The South East Alberta Watershed Alliance (SEAWA), in partnership with private landowners, City of Medicine Hat, and St. Mary River Irrigation District (SMRID), restored and enhanced 7.7 kilometres of riparian areas between May 2018 and January 2019. Projects included fencing to prevent livestock access and installing an off-stream livestock watering system, planting 1,000 native shrubs and trees, and removing a livestock corral panel from a riparian area. The projects were implemented in the City of Medicine Hat, Cypress County, and the County of Forty Mile; and were funded by the Recreational Fisheries Conservation and Partnerships Program (RFCPP), Fisheries and Oceans Canada, and the Watershed Resiliency and Restoration Program (WRRP), Government of Alberta.

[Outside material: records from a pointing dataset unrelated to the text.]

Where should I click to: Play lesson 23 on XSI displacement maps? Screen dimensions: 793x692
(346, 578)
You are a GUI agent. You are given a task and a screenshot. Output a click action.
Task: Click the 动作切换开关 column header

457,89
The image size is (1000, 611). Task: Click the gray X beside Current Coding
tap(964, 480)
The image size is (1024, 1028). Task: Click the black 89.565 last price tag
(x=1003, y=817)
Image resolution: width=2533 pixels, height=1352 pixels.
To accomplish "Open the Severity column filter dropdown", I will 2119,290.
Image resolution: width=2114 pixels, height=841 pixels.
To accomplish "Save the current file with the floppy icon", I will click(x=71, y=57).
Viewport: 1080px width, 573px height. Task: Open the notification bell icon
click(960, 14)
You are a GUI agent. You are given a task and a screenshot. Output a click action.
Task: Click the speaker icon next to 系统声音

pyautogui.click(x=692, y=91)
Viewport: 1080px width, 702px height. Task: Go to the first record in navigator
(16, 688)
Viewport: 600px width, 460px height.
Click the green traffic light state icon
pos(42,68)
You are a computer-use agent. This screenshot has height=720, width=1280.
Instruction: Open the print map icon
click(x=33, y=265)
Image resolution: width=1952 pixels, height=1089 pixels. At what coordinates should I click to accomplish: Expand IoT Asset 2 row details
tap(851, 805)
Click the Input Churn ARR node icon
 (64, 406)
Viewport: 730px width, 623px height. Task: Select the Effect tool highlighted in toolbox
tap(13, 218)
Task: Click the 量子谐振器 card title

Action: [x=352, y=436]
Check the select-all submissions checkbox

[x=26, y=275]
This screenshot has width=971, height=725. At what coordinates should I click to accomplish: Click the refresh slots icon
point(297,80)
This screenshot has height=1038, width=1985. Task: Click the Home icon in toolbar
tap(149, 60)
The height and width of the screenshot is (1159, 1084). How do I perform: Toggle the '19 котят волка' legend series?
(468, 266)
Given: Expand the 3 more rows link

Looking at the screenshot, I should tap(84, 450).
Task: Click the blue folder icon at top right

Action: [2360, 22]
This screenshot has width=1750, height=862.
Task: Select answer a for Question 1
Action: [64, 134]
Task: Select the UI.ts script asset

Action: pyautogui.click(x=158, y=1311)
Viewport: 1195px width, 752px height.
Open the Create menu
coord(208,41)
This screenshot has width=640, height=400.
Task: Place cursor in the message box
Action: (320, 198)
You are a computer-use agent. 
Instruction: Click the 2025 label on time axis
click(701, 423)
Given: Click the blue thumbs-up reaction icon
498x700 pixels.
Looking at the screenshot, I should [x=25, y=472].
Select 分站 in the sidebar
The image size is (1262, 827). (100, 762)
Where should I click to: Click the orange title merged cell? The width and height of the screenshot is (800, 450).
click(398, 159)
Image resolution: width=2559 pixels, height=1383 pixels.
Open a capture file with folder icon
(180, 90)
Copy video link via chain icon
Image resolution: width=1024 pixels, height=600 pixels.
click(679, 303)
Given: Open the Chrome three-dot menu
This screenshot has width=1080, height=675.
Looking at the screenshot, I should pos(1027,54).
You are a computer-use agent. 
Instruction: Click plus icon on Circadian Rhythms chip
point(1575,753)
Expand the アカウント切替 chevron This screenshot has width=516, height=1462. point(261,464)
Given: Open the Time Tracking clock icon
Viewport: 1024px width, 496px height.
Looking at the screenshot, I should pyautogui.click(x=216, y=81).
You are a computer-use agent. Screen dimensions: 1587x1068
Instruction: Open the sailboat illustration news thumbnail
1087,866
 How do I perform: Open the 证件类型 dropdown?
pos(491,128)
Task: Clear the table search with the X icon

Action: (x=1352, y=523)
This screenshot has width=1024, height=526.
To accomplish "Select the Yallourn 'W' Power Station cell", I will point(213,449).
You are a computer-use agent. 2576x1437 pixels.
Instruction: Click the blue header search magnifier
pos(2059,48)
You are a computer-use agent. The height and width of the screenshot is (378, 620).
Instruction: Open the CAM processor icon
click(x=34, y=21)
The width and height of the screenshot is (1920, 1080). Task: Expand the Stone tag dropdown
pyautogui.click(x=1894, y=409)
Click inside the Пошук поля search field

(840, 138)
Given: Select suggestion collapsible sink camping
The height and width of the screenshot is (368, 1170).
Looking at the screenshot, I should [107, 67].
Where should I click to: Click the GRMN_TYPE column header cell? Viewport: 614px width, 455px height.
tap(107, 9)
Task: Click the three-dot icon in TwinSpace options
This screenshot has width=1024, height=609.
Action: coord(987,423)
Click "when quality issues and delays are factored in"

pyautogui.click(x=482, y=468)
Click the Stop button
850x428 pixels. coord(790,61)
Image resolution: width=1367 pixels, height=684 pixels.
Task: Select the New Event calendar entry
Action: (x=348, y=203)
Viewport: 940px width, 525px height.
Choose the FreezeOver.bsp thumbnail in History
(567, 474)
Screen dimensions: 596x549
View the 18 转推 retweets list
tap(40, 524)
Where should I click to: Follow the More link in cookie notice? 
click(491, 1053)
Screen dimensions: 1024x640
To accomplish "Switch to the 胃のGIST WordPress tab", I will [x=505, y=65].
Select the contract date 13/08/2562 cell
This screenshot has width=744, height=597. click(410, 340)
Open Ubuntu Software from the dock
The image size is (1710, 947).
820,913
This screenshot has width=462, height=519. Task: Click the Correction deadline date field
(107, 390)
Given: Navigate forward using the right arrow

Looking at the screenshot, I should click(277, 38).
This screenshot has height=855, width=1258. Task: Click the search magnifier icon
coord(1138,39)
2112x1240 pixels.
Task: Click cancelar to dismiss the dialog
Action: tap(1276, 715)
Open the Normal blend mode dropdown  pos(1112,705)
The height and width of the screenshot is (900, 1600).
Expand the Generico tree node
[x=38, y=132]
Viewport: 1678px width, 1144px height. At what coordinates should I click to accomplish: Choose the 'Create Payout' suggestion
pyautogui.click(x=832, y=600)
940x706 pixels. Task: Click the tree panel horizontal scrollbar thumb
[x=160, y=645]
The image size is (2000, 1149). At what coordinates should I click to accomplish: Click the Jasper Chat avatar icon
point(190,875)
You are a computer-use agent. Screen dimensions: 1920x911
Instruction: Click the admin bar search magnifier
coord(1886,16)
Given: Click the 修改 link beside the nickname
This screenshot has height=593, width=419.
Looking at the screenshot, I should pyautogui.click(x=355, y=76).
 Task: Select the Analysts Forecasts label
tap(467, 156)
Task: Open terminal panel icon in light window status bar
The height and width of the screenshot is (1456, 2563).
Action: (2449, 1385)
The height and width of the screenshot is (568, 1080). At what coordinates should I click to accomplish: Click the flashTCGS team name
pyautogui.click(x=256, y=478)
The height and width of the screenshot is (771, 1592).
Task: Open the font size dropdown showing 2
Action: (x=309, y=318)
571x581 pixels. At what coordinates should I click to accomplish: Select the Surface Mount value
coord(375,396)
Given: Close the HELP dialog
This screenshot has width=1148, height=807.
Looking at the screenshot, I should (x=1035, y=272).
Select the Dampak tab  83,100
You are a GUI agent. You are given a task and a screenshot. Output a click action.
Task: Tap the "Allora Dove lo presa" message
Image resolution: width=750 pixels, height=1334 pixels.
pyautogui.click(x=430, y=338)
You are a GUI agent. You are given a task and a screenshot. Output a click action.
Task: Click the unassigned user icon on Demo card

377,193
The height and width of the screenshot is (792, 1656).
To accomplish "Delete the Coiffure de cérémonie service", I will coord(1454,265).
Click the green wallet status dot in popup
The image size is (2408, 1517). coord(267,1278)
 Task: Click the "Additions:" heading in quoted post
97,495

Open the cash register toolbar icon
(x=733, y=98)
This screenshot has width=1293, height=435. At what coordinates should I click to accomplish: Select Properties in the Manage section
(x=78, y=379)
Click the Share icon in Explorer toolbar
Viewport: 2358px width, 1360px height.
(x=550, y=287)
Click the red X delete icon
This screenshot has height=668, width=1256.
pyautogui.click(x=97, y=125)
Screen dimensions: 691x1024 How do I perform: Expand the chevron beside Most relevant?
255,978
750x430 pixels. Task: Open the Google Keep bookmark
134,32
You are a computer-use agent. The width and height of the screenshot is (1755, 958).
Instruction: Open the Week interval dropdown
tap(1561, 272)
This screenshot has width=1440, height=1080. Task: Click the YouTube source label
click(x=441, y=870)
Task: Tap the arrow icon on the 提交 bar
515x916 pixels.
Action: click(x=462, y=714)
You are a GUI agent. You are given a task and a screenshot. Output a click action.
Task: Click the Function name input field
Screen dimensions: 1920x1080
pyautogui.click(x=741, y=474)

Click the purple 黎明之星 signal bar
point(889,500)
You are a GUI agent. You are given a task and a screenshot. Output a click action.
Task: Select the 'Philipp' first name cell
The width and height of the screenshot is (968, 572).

There are well-established methods for the installation of fencing and off-stream watering equipment, and the removal of corral panels. However, the revegetation of degraded riparian areas was a challenge. There is no one-size-fits-all method for revegetating degraded riparian areas: each site is unique, and practices must be site-specific. Numerous factors needed to be considered when developing the 2018 revegetation methods and techniques: the semi-arid climate and a drought year; extreme heat warning and wind advisories; less snow than average; and warm spells in the fall and winter. It was also important to take into consideration soil characteristics; site slope and aspect (north, south, east, west); location on the inner versus outer curve of a stream; wildlife browsing; accessibility of the site to vehicles bringing supplies, tools and equipment; noxious and invasive weeds; and the availability of hired labour and volunteers.
Restoration methods and field techniques were developed by Marilou Montemayor, SEAWA’s executive director, who has a broad background in ecosystem restoration. Marilou was joined in the field by SEAWA staff Natasha Rogers, Brooklyn Neubeker, and Patrick Jablkowski; and the 2018 summer student Seline Solis. Sheldon Gill, Nickolas Grunwald, and Travis Auger were hired to help with restoration activities in the field. Garry Lentz, SEAWA’s chair, provided tools and storage space, supplied sandbar willow stakes, and helped maintain equipment.
Water influences riparian areas in three directions: flow from upstream to downstream (rivers and streams), horizontal flow from the water body to its bank, and shallow groundwater flow from below. The presence of plants and character of the soil also influence the dynamics of water in riparian areas. Therefore, the management of riparian areas requires a whole systems approach – one which considers the relationships between water in three directions, soil and sediment gain and loss, and vegetation.
Even a minor loss of riparian areas in southeastern Alberta results in significant ecological loss because riparian areas are few and far between in our semi-arid climate. Revegetation of degraded riparian areas is labour intensive and costly: sites must be prepared and planted, and there is time-consuming post-plant care (watering, weeding, mulching, browse protection, and replacing plants that did not survive). Post-plant care continues for several years until plants are established and plant roots have access to shallow groundwater. Therefore, it is best for our watershed, the overall environment, and the economy, to conserve and protect existing healthy riparian areas and prevent degradation from occurring.